##### LISTED RECORDS
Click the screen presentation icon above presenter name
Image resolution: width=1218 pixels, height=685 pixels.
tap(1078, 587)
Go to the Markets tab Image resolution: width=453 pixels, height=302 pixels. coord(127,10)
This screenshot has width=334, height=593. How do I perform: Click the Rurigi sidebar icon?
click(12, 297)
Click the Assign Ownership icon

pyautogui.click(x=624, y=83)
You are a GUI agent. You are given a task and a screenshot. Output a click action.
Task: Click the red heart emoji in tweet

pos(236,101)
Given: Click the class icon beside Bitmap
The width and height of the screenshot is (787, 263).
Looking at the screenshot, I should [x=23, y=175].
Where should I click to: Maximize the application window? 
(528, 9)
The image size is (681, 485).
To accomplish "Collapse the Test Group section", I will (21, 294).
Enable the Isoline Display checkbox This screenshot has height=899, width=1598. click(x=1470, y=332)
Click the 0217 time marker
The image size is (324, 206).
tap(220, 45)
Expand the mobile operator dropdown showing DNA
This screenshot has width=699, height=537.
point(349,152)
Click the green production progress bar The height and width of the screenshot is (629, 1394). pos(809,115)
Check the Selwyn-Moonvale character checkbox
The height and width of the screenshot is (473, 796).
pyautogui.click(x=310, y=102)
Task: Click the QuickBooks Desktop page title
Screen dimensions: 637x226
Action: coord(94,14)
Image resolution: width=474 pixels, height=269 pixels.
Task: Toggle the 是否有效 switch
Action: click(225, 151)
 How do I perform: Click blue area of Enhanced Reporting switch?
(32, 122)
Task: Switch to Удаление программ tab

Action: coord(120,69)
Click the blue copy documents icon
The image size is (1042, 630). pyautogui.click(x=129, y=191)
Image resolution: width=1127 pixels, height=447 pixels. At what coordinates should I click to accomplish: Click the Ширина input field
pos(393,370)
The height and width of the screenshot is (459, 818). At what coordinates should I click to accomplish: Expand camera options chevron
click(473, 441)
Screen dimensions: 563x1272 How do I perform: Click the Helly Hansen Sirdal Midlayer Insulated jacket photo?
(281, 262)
##########
An exact copy of all the records is the only acceptable answer.

ANSWER SECTION:
Click the screen presentation icon above presenter name
Image resolution: width=1218 pixels, height=685 pixels.
tap(1078, 587)
Go to the Markets tab Image resolution: width=453 pixels, height=302 pixels. coord(127,10)
This screenshot has width=334, height=593. How do I perform: Click the Rurigi sidebar icon?
click(12, 297)
Click the Assign Ownership icon

pyautogui.click(x=624, y=83)
You are a GUI agent. You are given a task and a screenshot. Output a click action.
Task: Click the red heart emoji in tweet

pos(236,101)
Given: Click the class icon beside Bitmap
The width and height of the screenshot is (787, 263).
Looking at the screenshot, I should [x=23, y=175].
Where should I click to: Maximize the application window? 
(528, 9)
The image size is (681, 485).
To accomplish "Collapse the Test Group section", I will (21, 294).
Enable the Isoline Display checkbox This screenshot has height=899, width=1598. click(x=1470, y=332)
Click the 0217 time marker
The image size is (324, 206).
tap(220, 45)
Expand the mobile operator dropdown showing DNA
This screenshot has width=699, height=537.
point(349,152)
Click the green production progress bar The height and width of the screenshot is (629, 1394). pos(809,115)
Check the Selwyn-Moonvale character checkbox
The height and width of the screenshot is (473, 796).
pyautogui.click(x=310, y=102)
Task: Click the QuickBooks Desktop page title
Screen dimensions: 637x226
Action: coord(94,14)
Image resolution: width=474 pixels, height=269 pixels.
Task: Toggle the 是否有效 switch
Action: click(225, 151)
 How do I perform: Click blue area of Enhanced Reporting switch?
(32, 122)
Task: Switch to Удаление программ tab

Action: coord(120,69)
Click the blue copy documents icon
The image size is (1042, 630). pyautogui.click(x=129, y=191)
Image resolution: width=1127 pixels, height=447 pixels. At what coordinates should I click to accomplish: Click the Ширина input field
pos(393,370)
The height and width of the screenshot is (459, 818). At what coordinates should I click to accomplish: Expand camera options chevron
click(473, 441)
Screen dimensions: 563x1272 How do I perform: Click the Helly Hansen Sirdal Midlayer Insulated jacket photo?
(281, 262)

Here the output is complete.